A 5ª Câmara Cível do Tribunal de Justiça do Paraná (TJ-PR) proferiu decisão unânime favorável à Drogaria, garantindo à empresa o direito de operar em qualquer dia e horário, independentemente das limitações impostas pela legislação local.
Ao negar provimento ao recurso de apelação interposto pelo Município de Imbaú, o tribunal manteve a sentença de primeira instância que autoriza o estabelecimento a funcionar inclusive aos finais de semana e feriados.
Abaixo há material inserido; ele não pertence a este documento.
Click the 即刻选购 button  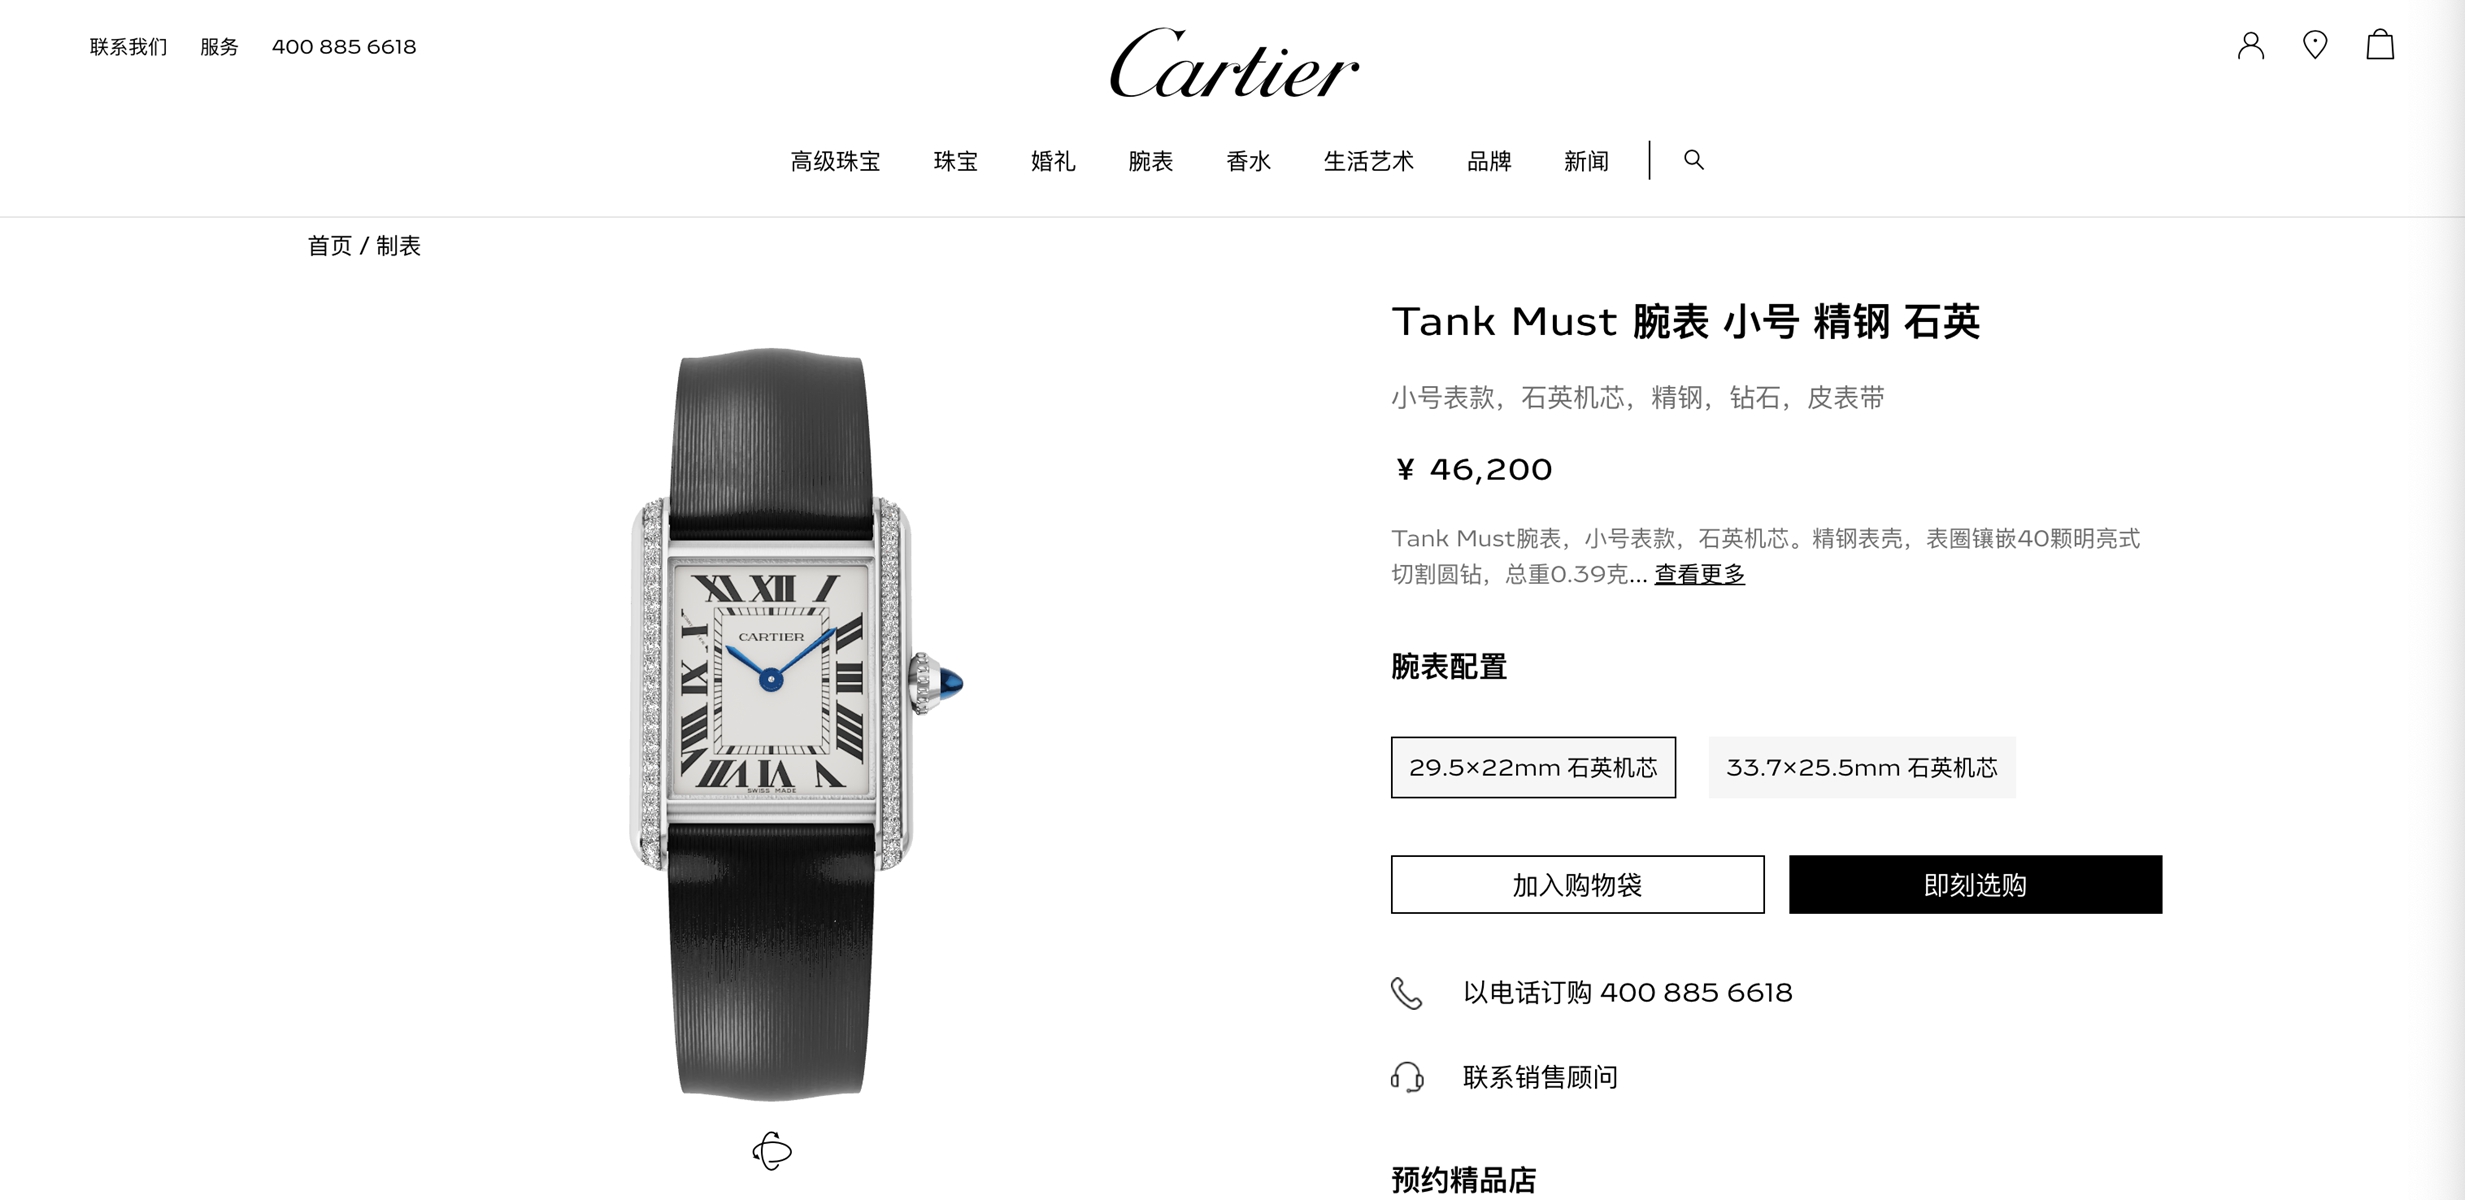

A decisão representa um marco jurídico para o setor farmacêutico da região, consolidando o entendimento de que normas municipais não podem sobrepor-se aos direitos fundamentais de livre iniciativa.
O conflito jurídico teve início após a promulgação da Lei Municipal nº 814/2024, que pretendia restringir o funcionamento das farmácias ao período entre 8h e 19h durante a semana, condicionando o atendimento em outros horários a um rígido sistema de plantão. Em sua tese jurídica, a FARMÁCIA sustentou que tal imposição violava frontalmente a Lei Federal nº 13.874/2019, conhecida como a Lei de Liberdade Econômica. O argumento central, acolhido pelos magistrados, baseou-se no princípio constitucional da livre concorrência, que impede o Poder Público de criar barreiras artificiais ao exercício de atividades econômicas essenciais, como é o caso do comércio de medicamentos.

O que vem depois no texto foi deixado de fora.